- Original illustration of the RX-78-2 Gundam, designed by Kunio Okawara
- First appearance: Mobile Suit Gundam ep. #01, "Gundam Rising"
- Created by: Yoshiyuki Tomino Kunio Okawara
- Class: Mobile suit
- Designation: RX-78-2 Gundam
- Pilots: Amuro Ray; Sayla Mass; Tem Ray (Gihren's Greed); Mercury Promenade (Gundam: The Battle Master); Tokio Kurono (Mobile Suit Gundam Alive); Aiko Anna Pruna (Mobile Suit Gundam Alive); Tristan (MS Saga: A New Dawn); Char Aznable (Mobile Suit Gundam GQuuuuuuX); Shuji Ito (Mobile Suit Gundam GQuuuuuuX); Shiro Kyoda (Plamo-Kyoshiro); Takeshi Iori (Gundam Build Fighters); Hiroto Kuga (Gundam Build Divers Re:Rise);

In-universe information
- Affiliation: Earth Federation Earth Liberation Organization Army (Mobile Suit Gundam Alive); Eisengrad Army (MS Saga: A New Dawn);
- 60 mm Vulcan Guns ×2 Beam Sabers ×2 Beam Rifle Beam Javelin Hyper Bazooka Gundam Hammer Hyper Hammer
- Height: 18 meters (appr. 60 feet)
- Weight: 43.4 tons

= Gundam (fictional robot) =

Fictional manned robot in the anime series Mobile Suit Gundam

The RX-78-2 Gundam (RX-78-2 ガンダム, Āru Ekkusu Nanajū Hachi no Ni Gandamu) is a fictional piloted real robot (mecha), introduced in 1979 in Yoshiyuki Tomino's and Sunrise's anime series Mobile Suit Gundam. In the series, it is a prototype weapon for the Earth Federation when it falls into the hands of Amuro Ray, the son of its designer in story (Tem Ray), who goes on to pilot it in the Earth Federation's war against the Principality of Zeon.

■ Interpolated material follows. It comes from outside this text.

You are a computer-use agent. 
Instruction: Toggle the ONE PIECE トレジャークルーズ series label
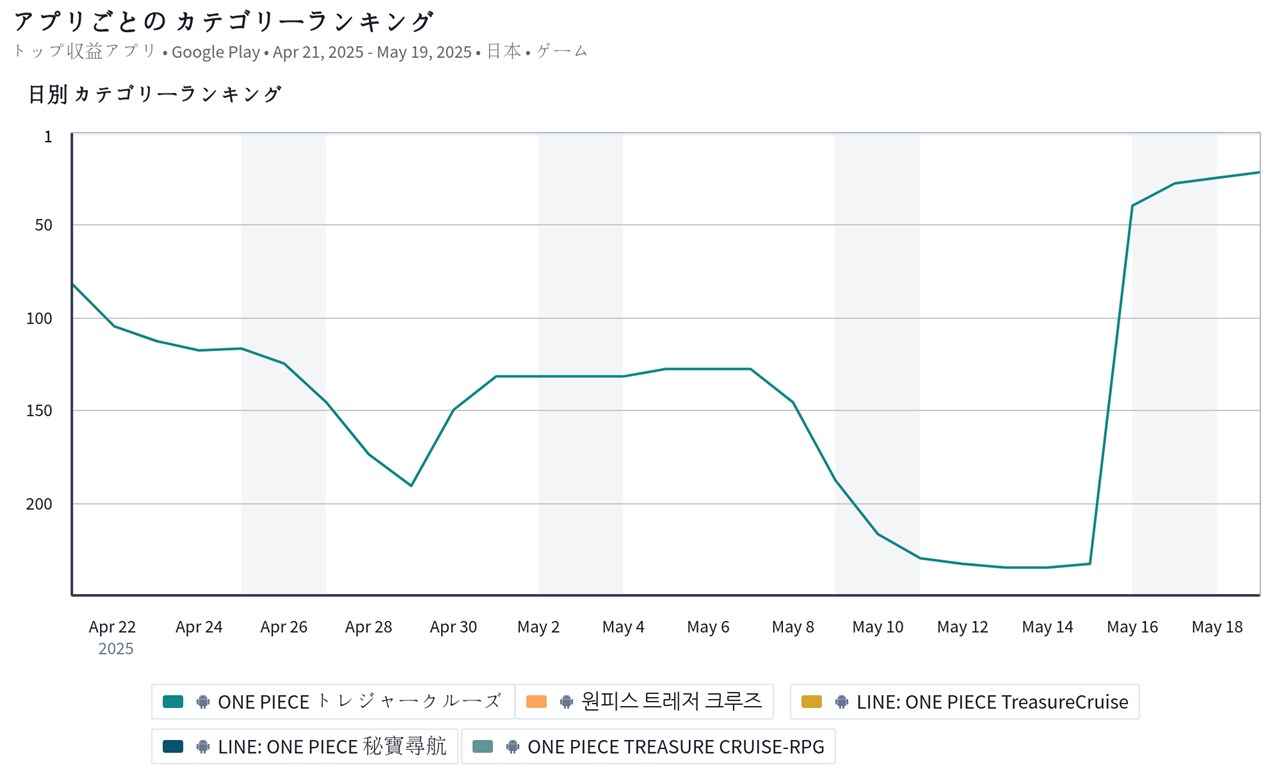(x=359, y=702)
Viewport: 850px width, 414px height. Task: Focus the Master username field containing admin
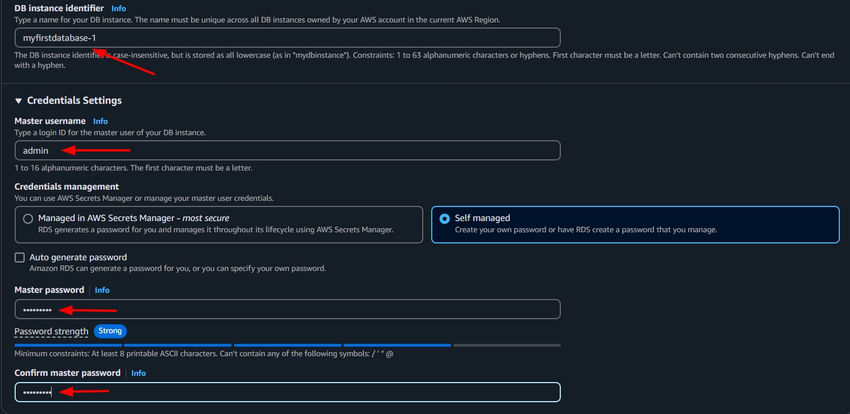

As the success of the series began the Gundam franchise, the robot's design was the first of many variations in subsequent works. The design appearing in Mobile Suit Gundam serves as the symbol of the Gundam franchise and sparked the creation of its multiple sequels and spinoffs; most future Gundams piloted by the protagonists use the RX-78-2's color scheme and general shape.

==Conception and design==
The RX-78's initial concept was that of a powered armor, the primary design for Yoshiyuki Tomino's proposed series Freedom Fighter Gunboy. The series later changed its name to Mobile Suit Gundam and Kunio Okawara was given Tomino's concept to shape into a finalized design for the anime. Okawara created multiple designs before settling on the current, samurai-styled design for the anime in 1979.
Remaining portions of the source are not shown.